> _Problem_
Can you write out all the rows below again, requests included, with each answer coordinate raised by 15? Leave the pictures out.

+++ Given entries +++

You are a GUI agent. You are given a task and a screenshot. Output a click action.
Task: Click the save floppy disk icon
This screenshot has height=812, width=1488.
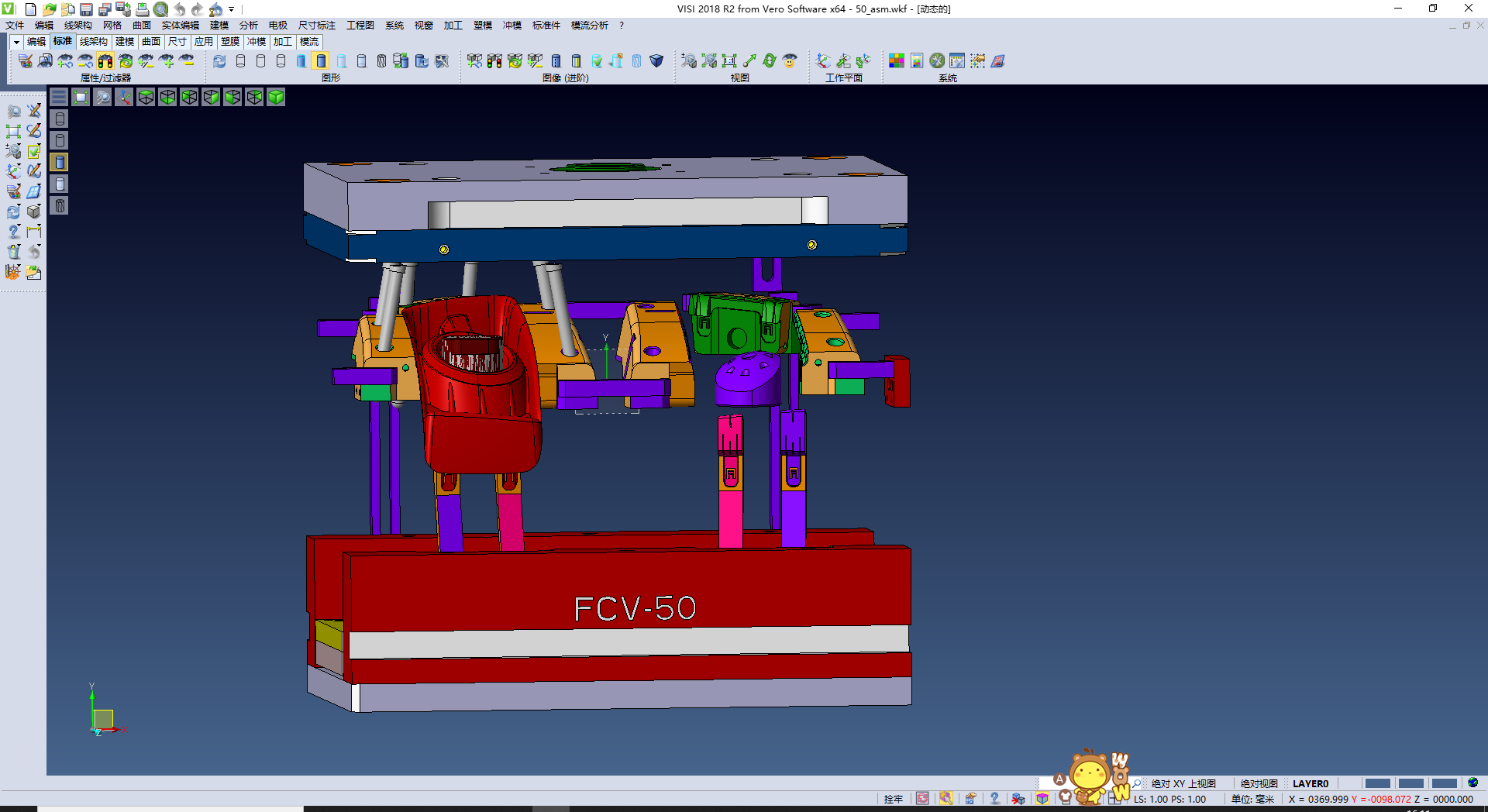pyautogui.click(x=86, y=9)
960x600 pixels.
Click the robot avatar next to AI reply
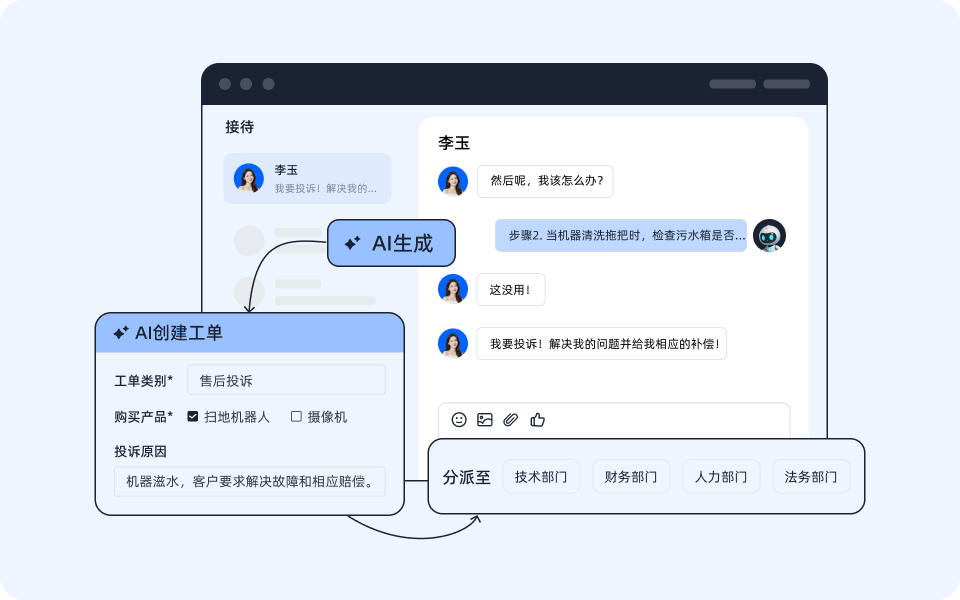[770, 236]
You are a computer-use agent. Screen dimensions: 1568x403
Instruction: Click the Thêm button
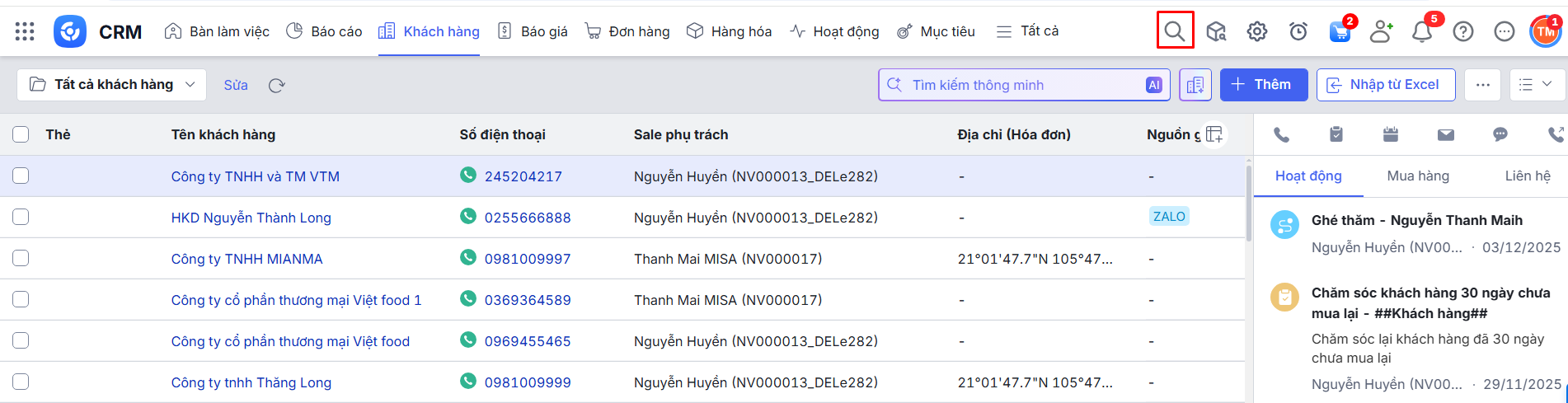coord(1263,85)
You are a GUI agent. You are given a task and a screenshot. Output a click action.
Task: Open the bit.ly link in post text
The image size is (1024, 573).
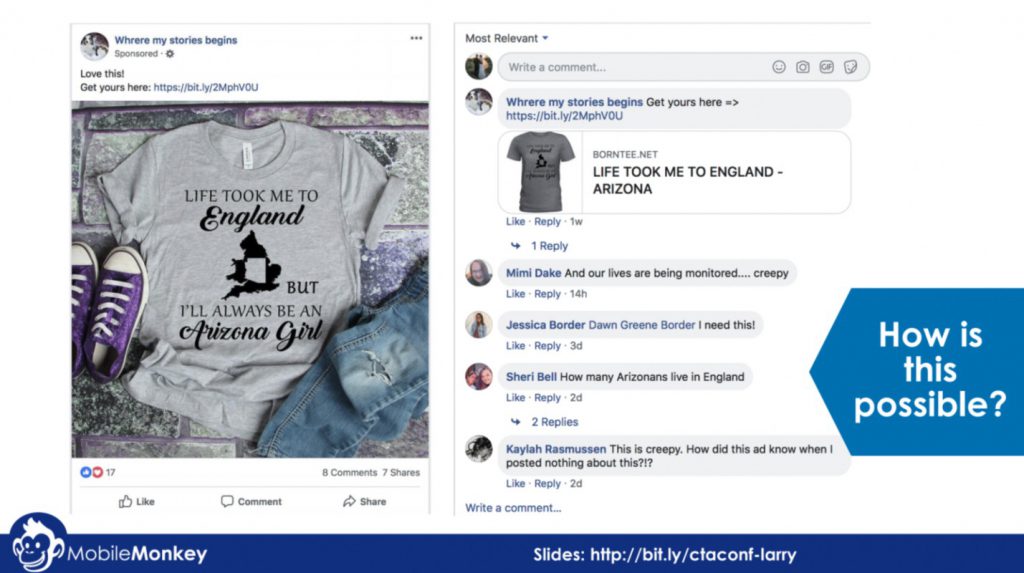pyautogui.click(x=206, y=87)
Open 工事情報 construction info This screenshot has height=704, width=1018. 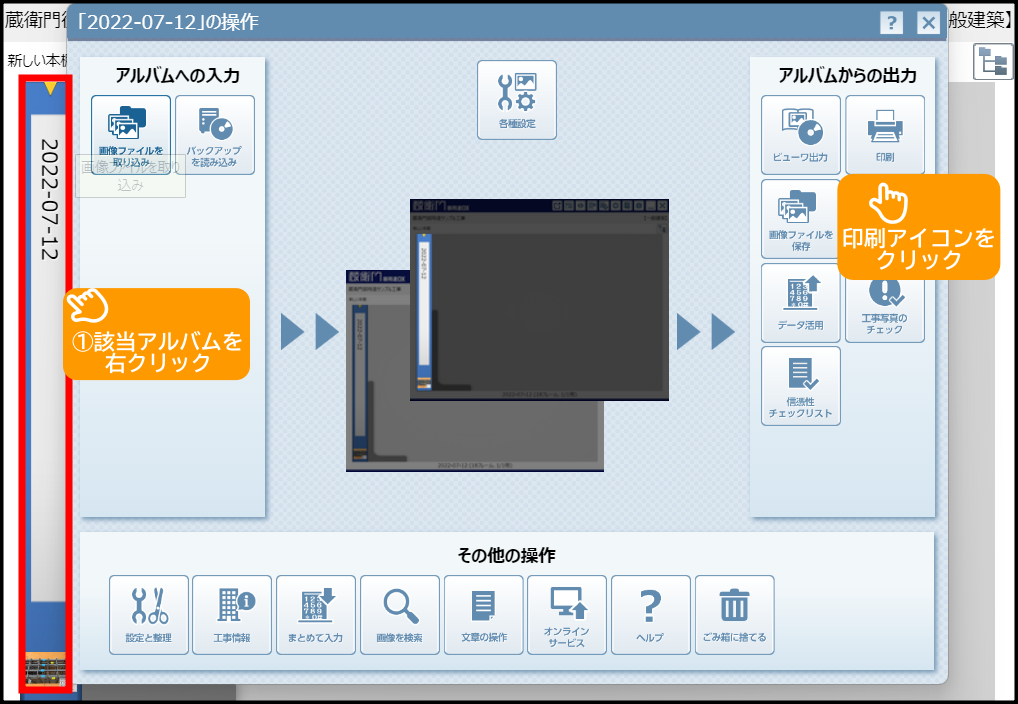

+++

> _The completed task_
You are a GUI agent. You are given a task and a screenshot. Output a click action.
Task: Click the save floppy disk icon
This screenshot has height=812, width=1488.
pyautogui.click(x=101, y=24)
960x600 pixels.
Click the robot avatar next to AI reply
[785, 251]
You are a computer-use agent. Screen dimensions: 1568x403
Instruction: Click the Thêm button
coord(1278,100)
You are a GUI agent. You are given a task and a screenshot. Output a click action.
Task: Open the bit.ly link in post text
The image size is (1024, 573).
pyautogui.click(x=221, y=102)
Open 工事情報 construction info This screenshot has height=704, width=1018. 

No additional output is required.